La costumbre de dirimir las ofensas a través de un duelo tiene raíces bien antiguas. Todos podemos recordar la imagen de la clásica escena de caballeros con armadura montados a caballo y con lanza, en las justas o torneos medievales.
Aquella vieja costumbre de los duelos y desafíos se popularizó en los siglos siguientes. En 1550 se codifica por primera vez en una obra del italiano Andrea Alciati. Se definía con detalle lo que era el honor y se concretaban las correspondientes reparaciones de su agravio, según la naturaleza de cada ofensa. Se estableció todo un protocolo que era casi en un rito: la ofensa previa, el reto (de palabra o mediante carta, con guante o bofetada), los padrinos, el arma a elegir, el lugar e incluso la distancia entre contendientes. Las modalidades más habituales fueron el “duelo a primera sangre” y el “duelo a muerte”. Se hicieron tan habituales entre personas de cierto linaje, que un cronista francés, Tallemant de Réaux, calculaba que entre 1589 y 1610 tuvieron lugar en Francia unos diez mil duelos en los que perdieron la vida más de cuatro mil personas.
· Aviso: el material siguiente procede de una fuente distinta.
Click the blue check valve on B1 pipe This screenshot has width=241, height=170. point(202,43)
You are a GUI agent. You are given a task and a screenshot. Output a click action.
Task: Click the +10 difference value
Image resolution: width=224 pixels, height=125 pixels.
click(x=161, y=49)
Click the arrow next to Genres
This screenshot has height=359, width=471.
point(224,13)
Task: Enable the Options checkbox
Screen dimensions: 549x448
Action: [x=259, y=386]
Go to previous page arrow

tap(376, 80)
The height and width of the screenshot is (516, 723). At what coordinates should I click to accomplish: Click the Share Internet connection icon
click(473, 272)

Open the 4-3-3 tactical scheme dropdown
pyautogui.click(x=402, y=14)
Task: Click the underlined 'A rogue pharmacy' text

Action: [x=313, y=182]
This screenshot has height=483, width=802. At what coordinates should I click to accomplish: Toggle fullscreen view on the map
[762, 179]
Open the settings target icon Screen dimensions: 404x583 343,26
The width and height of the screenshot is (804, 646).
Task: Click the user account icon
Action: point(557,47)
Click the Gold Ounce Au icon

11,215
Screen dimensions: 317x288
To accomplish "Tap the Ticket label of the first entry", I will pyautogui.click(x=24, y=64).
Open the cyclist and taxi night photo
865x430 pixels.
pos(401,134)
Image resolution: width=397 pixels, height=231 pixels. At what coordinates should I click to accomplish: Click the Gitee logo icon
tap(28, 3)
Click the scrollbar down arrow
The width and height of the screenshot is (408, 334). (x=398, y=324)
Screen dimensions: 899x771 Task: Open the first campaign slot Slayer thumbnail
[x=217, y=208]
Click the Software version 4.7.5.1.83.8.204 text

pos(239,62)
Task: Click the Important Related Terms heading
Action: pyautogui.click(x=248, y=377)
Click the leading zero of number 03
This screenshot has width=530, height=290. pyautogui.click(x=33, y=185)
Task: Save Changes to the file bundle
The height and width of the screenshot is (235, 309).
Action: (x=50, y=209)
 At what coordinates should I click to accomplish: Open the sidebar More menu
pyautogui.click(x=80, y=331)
El duelo estaba vinculado a los conceptos clásicos de honor y venganza. Se desarrollaba por voluntad del desafiante, para “reparar” una injuria. El objetivo no solía ser matar al oponente, sino lograr “satisfacción”, restaurar el propio honor, cosa que se obtenía al poner en juego la propia vida para defenderlo.
La mayoría de las sociedades occidentales de entonces consideraban la victoria en duelo más un acto de heroísmo que un homicidio. Incluso mejoraba el estatus social del vencedor y consolidaba su respetabilidad como caballero. Era un medio aceptado para resolver disputas, pues se veía como una alternativa mejor que otras formas de conflicto menos reguladas. Los participantes de un duelo correctamente planteado no eran por lo general perseguidos, y si lo eran, recibían penas bastantes leves, y raramente se les encarcelaba por ese motivo. En cambio, declinar un desafío suponía quedar deshonrado: se veía como un deshonor y un acto de cobardía.
Desde sus inicios, y a pesar de su amplia aceptación social y su popularidad literaria, el duelo recibió diversos grados de condena por las autoridades eclesiásticas y civiles. El Concilio de Trento, finalizado en 1563, lo prohibió con rotundidad, penalizando con excomunión “la detestable costumbre de los desafíos”, tanto para quienes se batieran como para los padrinos o cualquier otro participante o espectador. Su ilegalización fue bastante general durante siglos, pero en la práctica no llegaría a resultar efectiva hasta las primeras décadas del siglo XX. Por ejemplo, todavía en 1905, el Catecismo de San Pío X recoge expresiones durísimas contra el duelo, lo que manifiesta que su práctica seguía presente.
Por fortuna, la vieja costumbre del duelo a espada o pistola queda ya hoy muy lejos de nuestra cultura. Sin embargo, la espiral del honor herido, o de los agravios que nunca parecen quedar suficientemente satisfechos, es algo que sigue bien presente. Quizá demasiadas veces nos sentimos ofendidos demasiado pronto. O asociamos demasiado nuestra honra a detalles que, objetivamente, son una nimiedad que podríamos pasar por alto. Vemos cada día demasiadas personas con sus mentes oscurecidas o hipotecadas por rencores que bien podrían superar. Todos comprendemos que cualquier amigo, o cualquier persona querida, a lo largo de años de convivencia, es difícil que no tenga con nosotros algún conflicto. Si no estamos entrenados en resolver con soltura esos pequeños desencuentros, que son cosa ordinaria, nos pasaremos la vida en una creciente sucesión de agravios, exigiendo constantes reparaciones a nuestro honor herido, como aquellos antiguos y orgullosos espadachines. Está claro que no se trata de permanecer impasibles ante las posibles ofensas, pero siempre será una muestra de inteligencia no dejarse enredar en la espiral del agravio, el rencor o la susceptibilidad.